◆ Activity: Pick out each line of the records in which the word "click" appears.

◆ Data records:

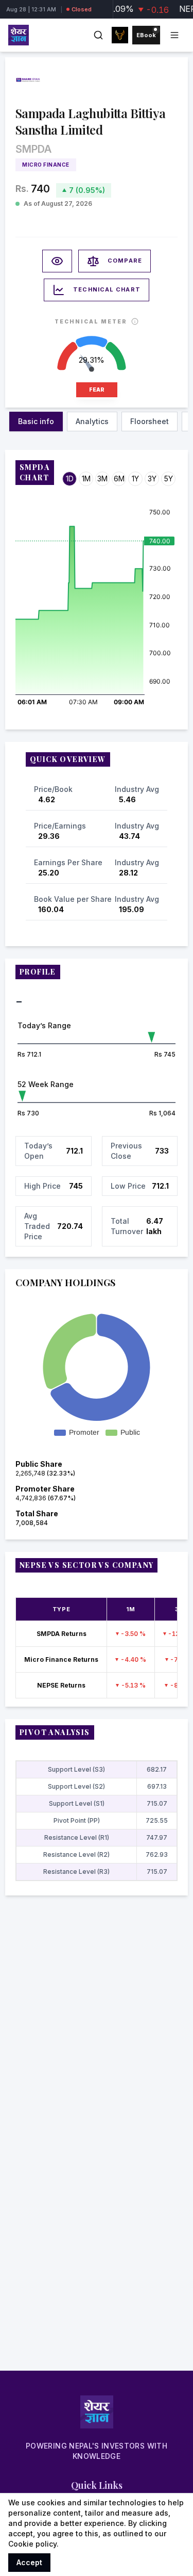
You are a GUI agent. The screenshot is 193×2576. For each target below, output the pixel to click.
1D (70, 478)
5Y (168, 478)
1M (86, 478)
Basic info (36, 421)
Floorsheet (149, 421)
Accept (29, 2562)
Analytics (92, 421)
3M (102, 478)
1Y (135, 478)
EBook (146, 35)
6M (119, 478)
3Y (152, 478)
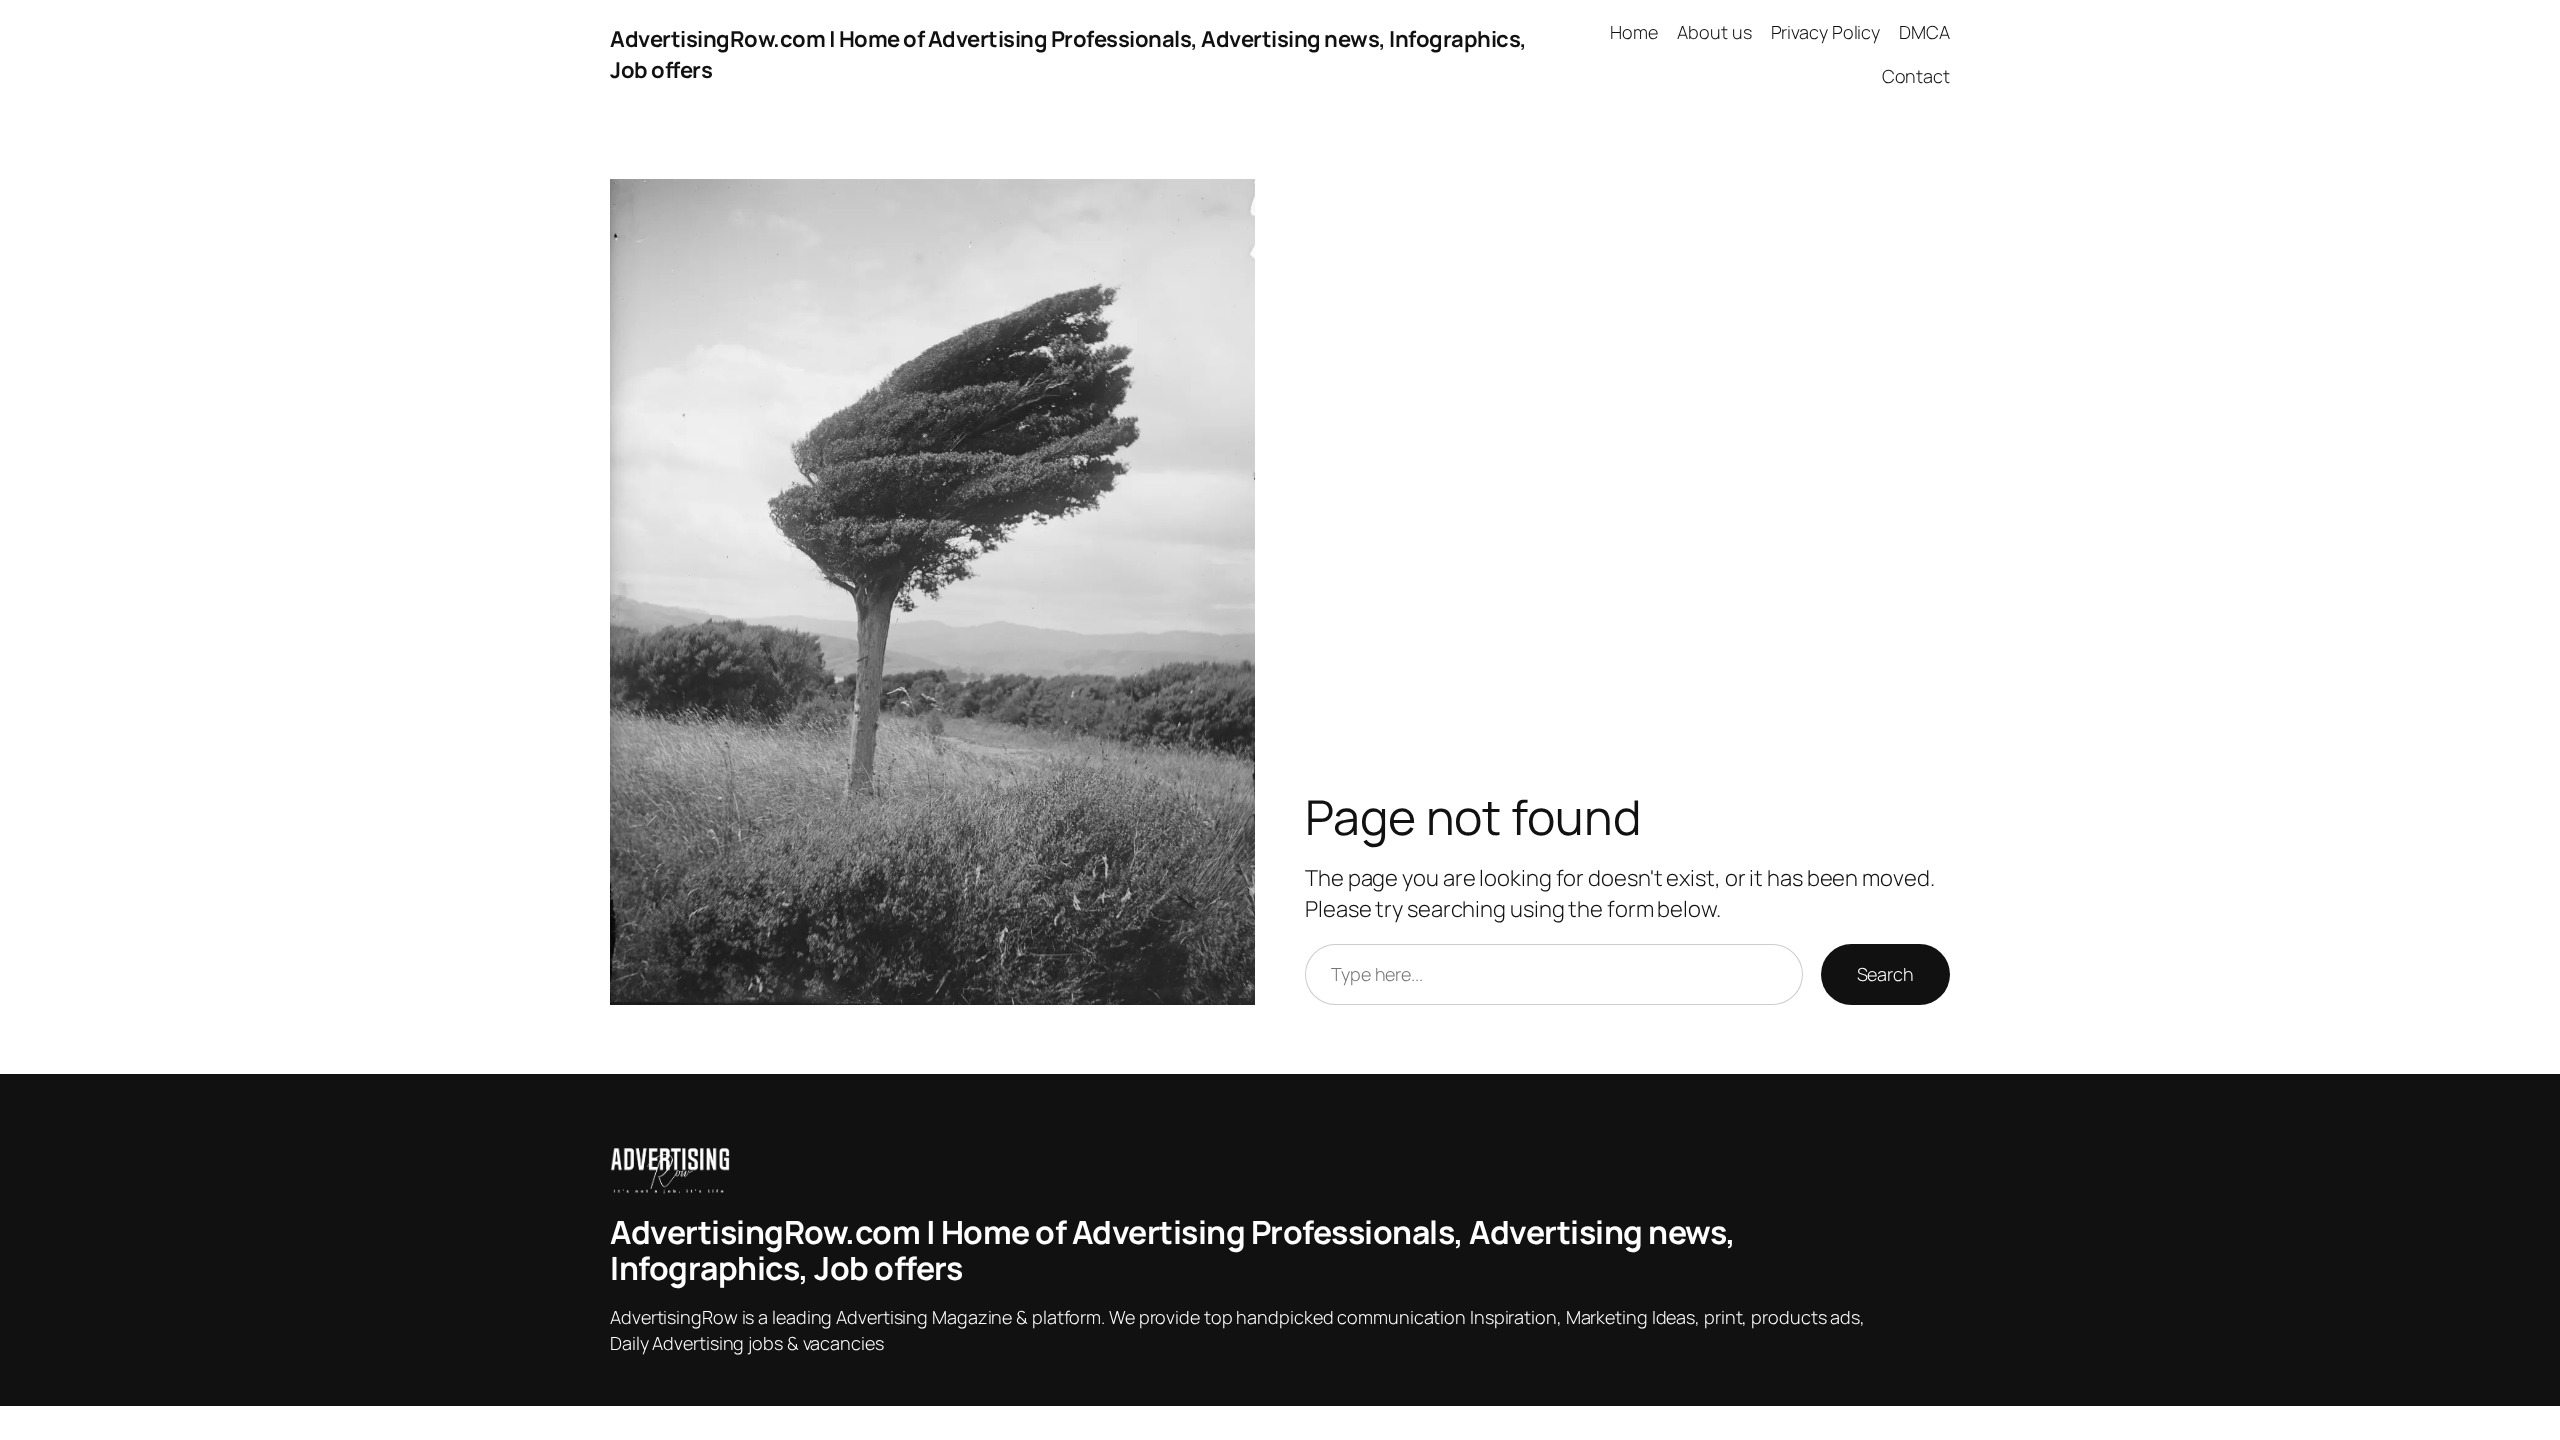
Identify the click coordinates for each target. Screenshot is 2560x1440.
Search (1885, 974)
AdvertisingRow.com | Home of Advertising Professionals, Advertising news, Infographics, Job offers (1173, 1250)
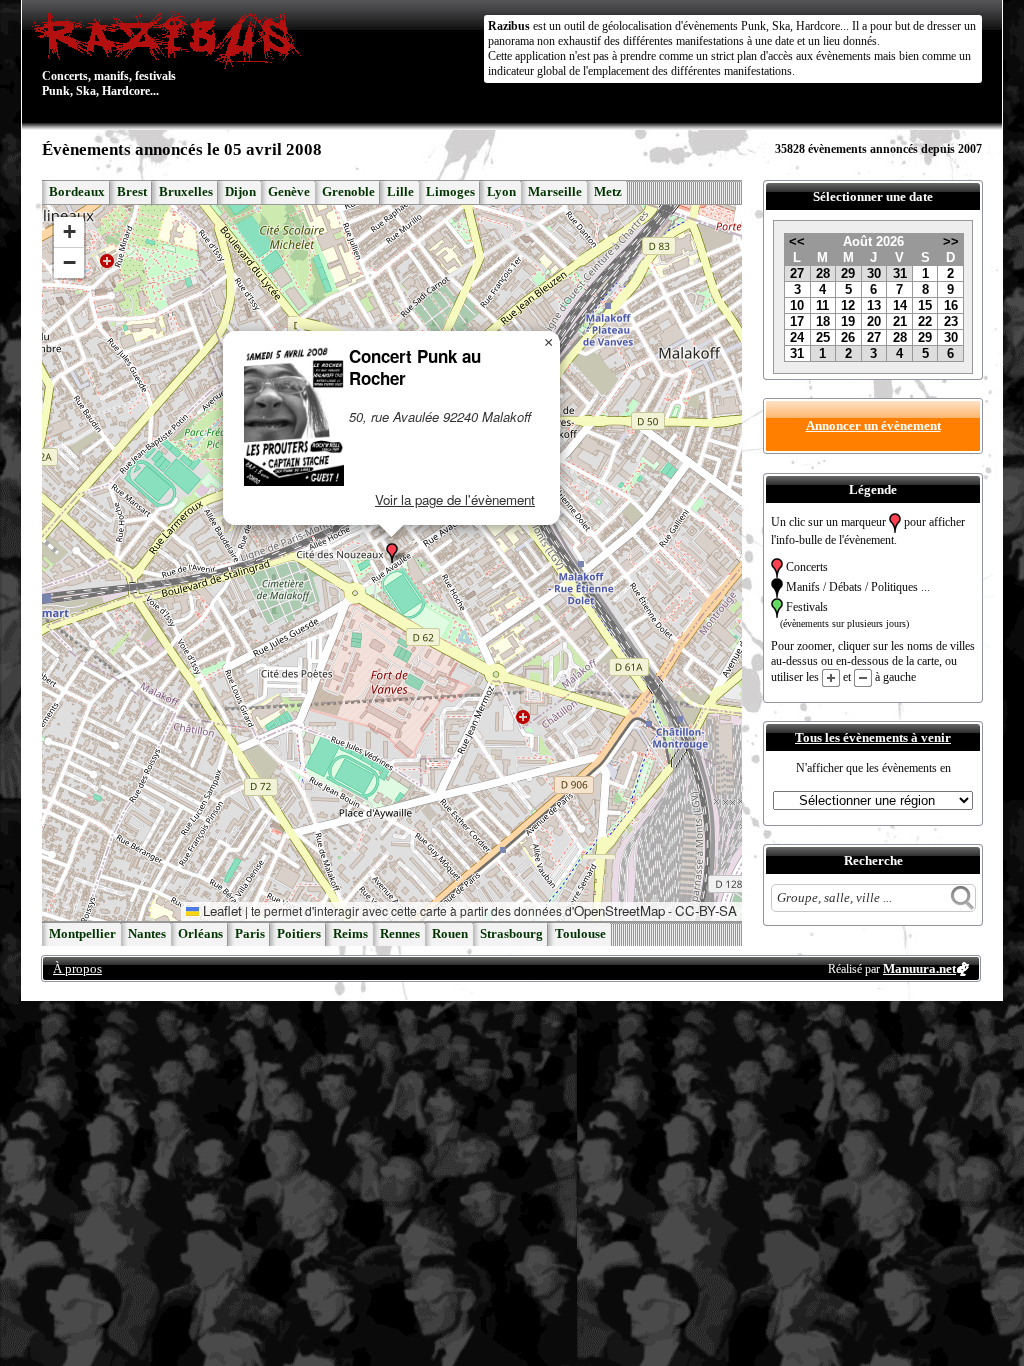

◆ Answer box:
You are a GUI agent. The screenshot is 193×2576. For each target below, output the pixel to click.
Identify the click coordinates for each target. Screenshot is 2560x1440.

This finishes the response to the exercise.